[music-dsp] Linear and Nonlinear phase filters in practice
Sampo Syreeni
decoy at iki.fi
Tue Aug 12 17:14:00 EDT 2003
On 2003-08-12, Toto Takehara uttered:
>As far as I understand IIR filters do not ensure linear phase like FIR,
>is that correct?
Not really. No linear phase IIR's exist, but there are plenty of
non-linear phase FIR's. (There are also cascades of non-linear phase IIR's
which constitute linear phase FIR's, so beware. ;)
>But it seems to me that more real time filters are IIR but not FIR.

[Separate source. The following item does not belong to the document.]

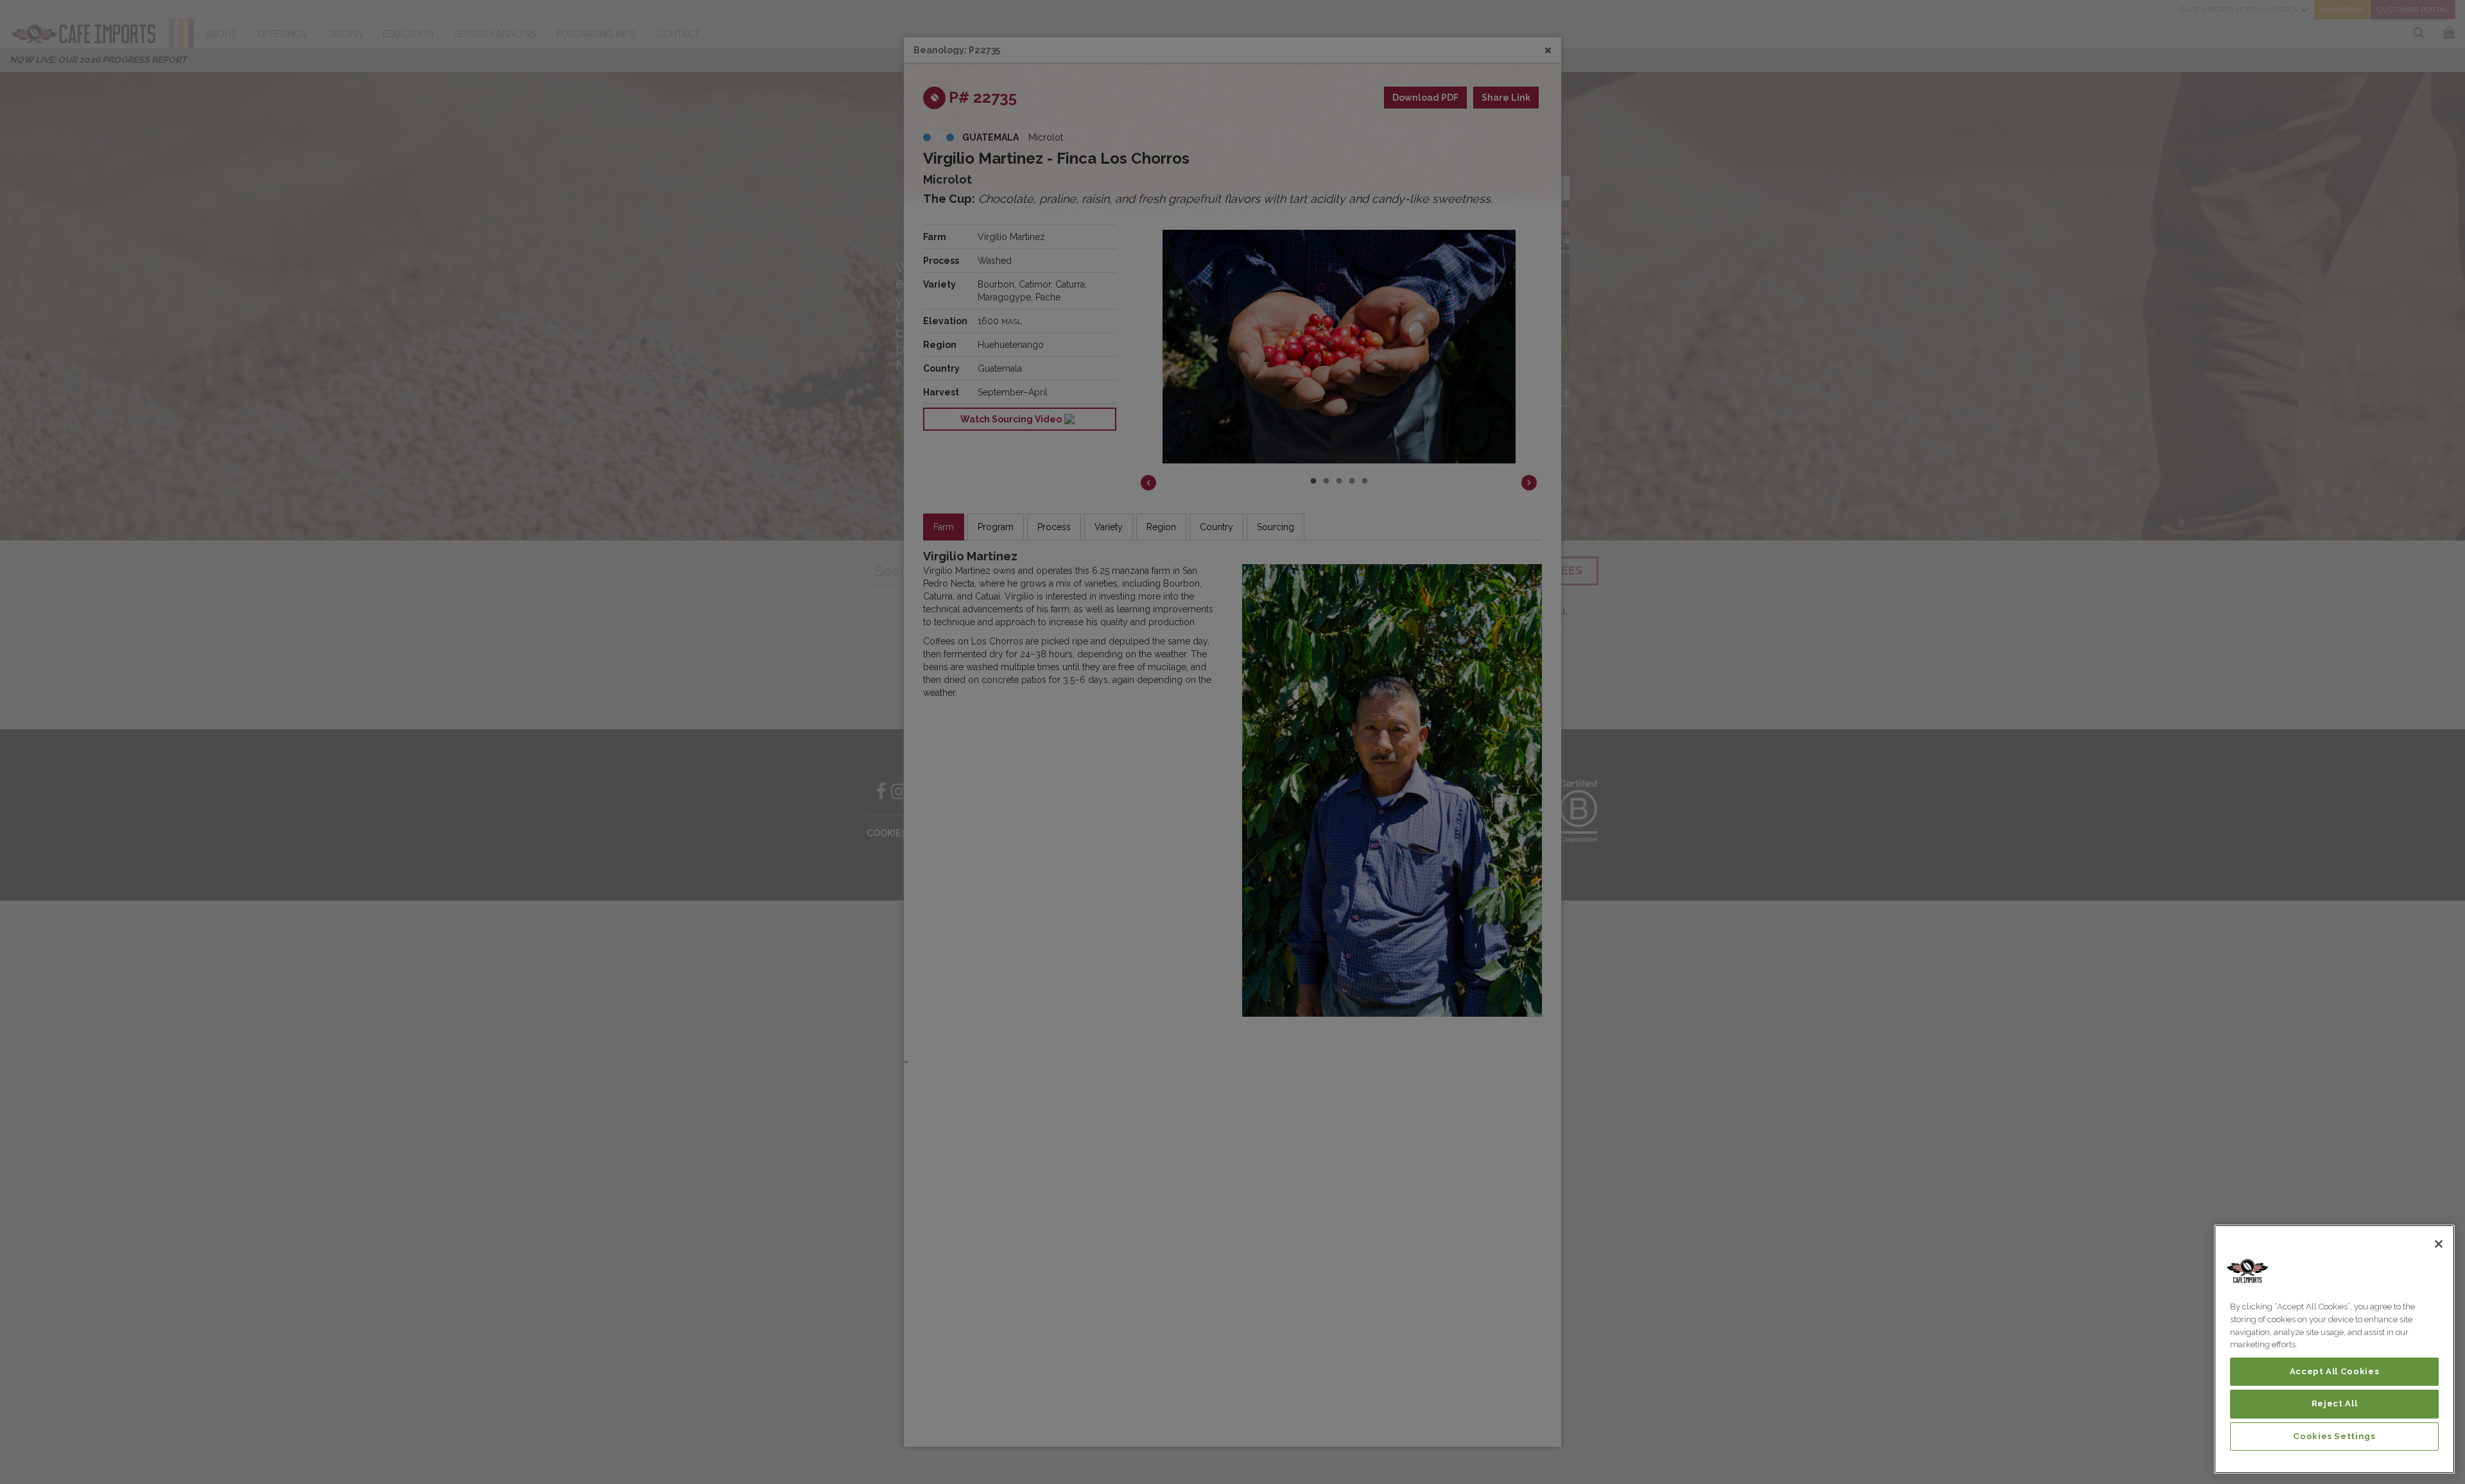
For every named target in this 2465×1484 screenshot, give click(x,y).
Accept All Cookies (2335, 1371)
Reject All (2335, 1403)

Both IIR's and FIR's can always be implemented in real time, if they're
causal. All it takes is processing power. The phase shift is a separate
concern entirely.
>I thought linear phase was more preferable.
It is when you want transparency. It isn't when you want a specific
effect, involving a phase shift. Both phasing and flanging are based on
that. So are many of the amp emulations out there. Phase shift is only bad
if you want what comes out to sound like what goes in. In DSP, that
assumption is for the most part just false.
>Especially in EQs.
True. Most of the time we wan't EQ's to affect just amplitude, not phase.

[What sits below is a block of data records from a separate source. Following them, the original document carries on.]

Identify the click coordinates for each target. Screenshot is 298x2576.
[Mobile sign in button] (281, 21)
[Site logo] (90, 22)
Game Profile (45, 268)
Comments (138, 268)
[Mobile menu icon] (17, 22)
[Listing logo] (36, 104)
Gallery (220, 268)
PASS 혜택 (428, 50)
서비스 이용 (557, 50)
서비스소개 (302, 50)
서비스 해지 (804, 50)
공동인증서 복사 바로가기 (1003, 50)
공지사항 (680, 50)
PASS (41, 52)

But EQ's are just a small part of audio processing as a whole. Not to
mention synthesis...
>But some really expensive EQs like the Sony Oxford's is advertised as non
>linear. Could anybody give me some clues on this please?
Well, EQ's can be used as an effect as well. They have their sound, and
sometimes we want to utilize that sound. Some of it comes from phase
nonlinearity, a part from complicated amplitude response, and a bit from
actual nonlinearity. All of those can contribute to a pleasurable sound.